I venture to suggest a reason for this apparent stasis. You have probably heard of Pascal’s wager. If not, it’s fairly straightforward. Pascal claims that even though we cannot be sure, we should endeavour to believe in God, worship him and live godly lives. Why? Because if there is a God we will gain an infinite eternal benefit. If there is not a God, then we will not have not lost very much – perhaps just some passing pleasure here or there. To put it another way, as a hypothetical (I think) Christian is supposed to have said to an atheist, “If you’re right we both just end up dead; if I’m right you’re really stuffed.”
The logic of the wager seems pretty sound – so why does it not carry more weight today among atheists? Even Richard Dawkins claims only that there almost certainly is no God. Well, I can be almost certain that my house will not be struck by lightning, but that doesn’t stop me having insurance just in case. I strongly suspect that atheists who take Dawkins’ line also have similar policies with reputable insurance companies. Since one’s potential destiny is unarguably more valuable than a potential property value (even in a period of house price inflation) why should the wager be thought irrelevant?

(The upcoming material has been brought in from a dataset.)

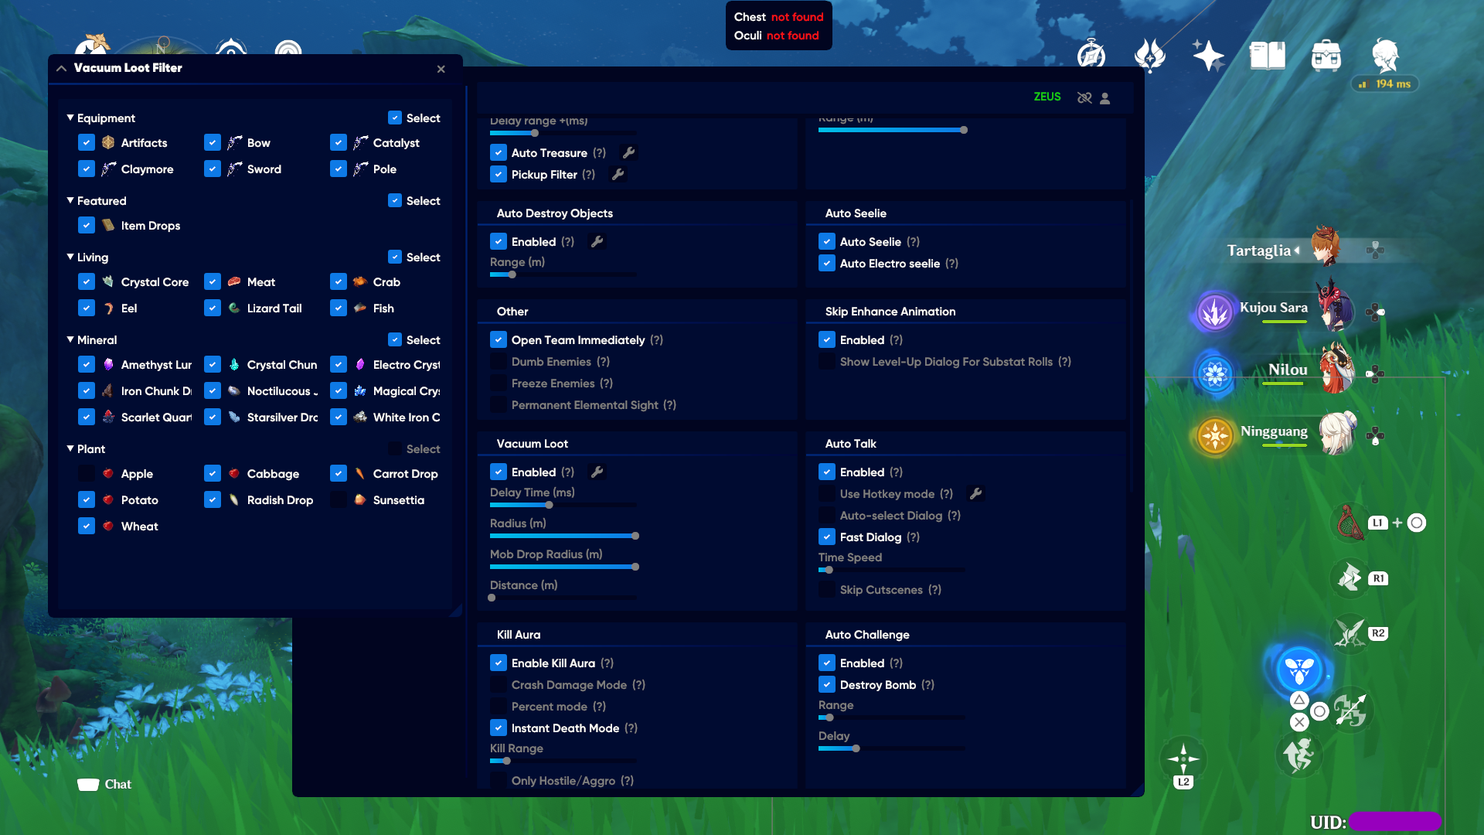Screen dimensions: 1484x835
Task: Enable the Apple loot checkbox
Action: point(87,473)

There can only be, as far as I can see, one reason for this attitude among atheists. If they believe there is a chance (however small) that there is a God, yet make no provision for that possibility, they must be working on the assumption that they will not face any real difficulties should they meet up with that God in some dimension beyond those in which we currently exist.
This attitude implies that atheists have already defined the nature of the God in whom they do not believe. That seems rather arrogant, even delusional – similar to defining the nature of lightning such that it cannot strike my property. It also seems rather meaningless. Anyone can define the nature of a God whom they do not believe exists. I suppose there must be an infinite number of possibilities that could be put forward.

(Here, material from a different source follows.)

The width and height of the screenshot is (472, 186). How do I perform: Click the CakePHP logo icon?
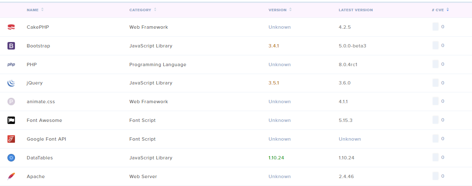pyautogui.click(x=11, y=27)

I fully confess to a lack of humility if I should get a good review on occasion, or even a half-favourable comment; but that does seem like small beer compared to that supposed knowledge of everything that feels able to lay down the parameters for what God could be like. It seems akin to defining the universe to fit with my own requirements.
Since most atheists I know seem to be decent people, I shall not speculate further on motivation. I shall, however, when engaging in discussion, be sure to ask them about the scope of their home insurance policies.